Ti voglio ringraziare per questi 18 anni in cui ti ho potuto amare, accudire e seguire e durante i quali, tu, anche se a volte un po’ scontroso, hai sempre dimostrato una consapevolezza, una bontà ed una onestà di sentimenti. Grazie del Tuo affetto anche se non palese, di avermi ascoltato delle volte e cercato di capire. Grazie di essere arrivato a 18 anni con una madre fiera di te. Avrei sempre voluto darti molto di più e non sempre ho potuto, ma sicuramente ti ho dato sempre la mia disponibilità e la mia protezione, cercando di darti giusti consigli, che adesso che inizi il tuo percorso di vita da adulto potrai mettere in pratica. Vai dritto per la tua strada, sempre mantieni la coerenza con Te stesso, segui la tua morale per cui non dovrai mai vergognarti né di te né delle Tue azioni.

Se sei convinto di qualcosa vai fino in fondo. Abbi fiducia in te stesso e sii sempre sereno. Se anch’io ho sbagliato, ho mancato in qualcosa, capiscimi e accettami con grande umanità in un grande abbraccio di amore.

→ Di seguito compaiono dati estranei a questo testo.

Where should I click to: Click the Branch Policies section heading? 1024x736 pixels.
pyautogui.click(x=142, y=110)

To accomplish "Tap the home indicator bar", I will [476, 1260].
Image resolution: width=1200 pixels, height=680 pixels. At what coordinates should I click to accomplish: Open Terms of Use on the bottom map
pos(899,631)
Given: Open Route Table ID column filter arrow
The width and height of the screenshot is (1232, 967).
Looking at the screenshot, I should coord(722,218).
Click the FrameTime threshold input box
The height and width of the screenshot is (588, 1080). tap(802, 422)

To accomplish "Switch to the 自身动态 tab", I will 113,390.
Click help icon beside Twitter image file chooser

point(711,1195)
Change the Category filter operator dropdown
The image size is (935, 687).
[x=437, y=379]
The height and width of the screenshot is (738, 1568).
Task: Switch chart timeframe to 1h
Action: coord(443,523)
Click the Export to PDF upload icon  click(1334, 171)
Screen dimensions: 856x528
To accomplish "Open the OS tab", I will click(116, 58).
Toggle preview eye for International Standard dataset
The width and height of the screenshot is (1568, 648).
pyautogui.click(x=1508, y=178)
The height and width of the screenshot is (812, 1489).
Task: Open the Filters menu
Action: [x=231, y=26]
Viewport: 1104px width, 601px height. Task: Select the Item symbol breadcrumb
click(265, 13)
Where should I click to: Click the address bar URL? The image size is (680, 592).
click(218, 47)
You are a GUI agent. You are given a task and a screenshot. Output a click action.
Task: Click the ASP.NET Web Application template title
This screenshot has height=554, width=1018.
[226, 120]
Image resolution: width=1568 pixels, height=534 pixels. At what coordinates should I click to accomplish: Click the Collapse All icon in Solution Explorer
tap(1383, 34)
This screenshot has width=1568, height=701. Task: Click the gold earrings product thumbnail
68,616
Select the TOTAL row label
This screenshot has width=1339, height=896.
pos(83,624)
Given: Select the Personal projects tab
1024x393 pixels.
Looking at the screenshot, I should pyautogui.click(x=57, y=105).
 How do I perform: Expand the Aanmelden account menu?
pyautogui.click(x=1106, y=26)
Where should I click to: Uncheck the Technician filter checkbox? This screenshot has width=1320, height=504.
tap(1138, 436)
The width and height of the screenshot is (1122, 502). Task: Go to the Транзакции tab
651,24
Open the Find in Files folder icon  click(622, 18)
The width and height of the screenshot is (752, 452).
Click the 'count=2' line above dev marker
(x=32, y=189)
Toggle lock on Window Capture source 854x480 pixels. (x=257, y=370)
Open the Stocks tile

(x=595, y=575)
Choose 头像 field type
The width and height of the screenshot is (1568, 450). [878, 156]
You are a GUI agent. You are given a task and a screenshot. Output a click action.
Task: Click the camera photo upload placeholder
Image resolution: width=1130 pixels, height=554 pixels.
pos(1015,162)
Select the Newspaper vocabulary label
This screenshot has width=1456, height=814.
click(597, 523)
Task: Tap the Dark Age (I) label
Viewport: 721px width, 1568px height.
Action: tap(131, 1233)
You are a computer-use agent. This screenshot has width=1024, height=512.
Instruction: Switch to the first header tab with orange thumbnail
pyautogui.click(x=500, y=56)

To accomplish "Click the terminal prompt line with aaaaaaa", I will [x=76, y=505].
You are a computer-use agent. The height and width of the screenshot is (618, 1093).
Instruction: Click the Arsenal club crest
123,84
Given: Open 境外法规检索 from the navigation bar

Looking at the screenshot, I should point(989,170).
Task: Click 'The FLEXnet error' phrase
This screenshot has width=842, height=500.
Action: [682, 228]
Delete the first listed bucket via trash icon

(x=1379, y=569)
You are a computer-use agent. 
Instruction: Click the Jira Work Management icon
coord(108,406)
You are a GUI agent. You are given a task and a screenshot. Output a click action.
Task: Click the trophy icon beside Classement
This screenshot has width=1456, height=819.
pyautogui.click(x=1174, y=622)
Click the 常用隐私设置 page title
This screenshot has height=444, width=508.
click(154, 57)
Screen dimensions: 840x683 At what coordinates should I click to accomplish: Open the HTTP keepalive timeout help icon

Moltissimi ricordi della tua infanzia e fanciullezza mi arricchiscono la vita e la riempiono; spero che anche Tu abbia nel cuore qualche bel ricordo da poter condividere con me.

Auguri Mario per una vita felice e di successo, ricordati che dando agli altri, sempre qualcosa tornerà indietro.

Io voglio guardare incamminarti nella tua vita da grande, con occhi vigili, orgogliosi e che la tua strada sia sempre in salita.

Mamma

Lascio all’incauto lettore che mi ha seguito fin qui, la libertà di immaginare e intuire i sentimenti che ho provato, nel leggere queste parole, nonché la libertà di vedere i miei occhi rossi di commozione, ma non posso lasciarGli la libertà di intravedere e prevedere i miei pensieri durante e dopo la lettura di queste righe.

Ho provato per prima una intensa, acutissima nostalgia, per chi è facile immaginarlo, un senso di colpa lacerante per l’affetto non abbastanza ricambiato e non nei modi giusti, una lacerante tristezza e malinconia, ma anche una poco onorevole invidia per questo Mario, che ha potuto ricevere una lettera così bella nel giorno del suo diciottesimo compleanno, che ha potuto godere di un amore materno così puro e maturo.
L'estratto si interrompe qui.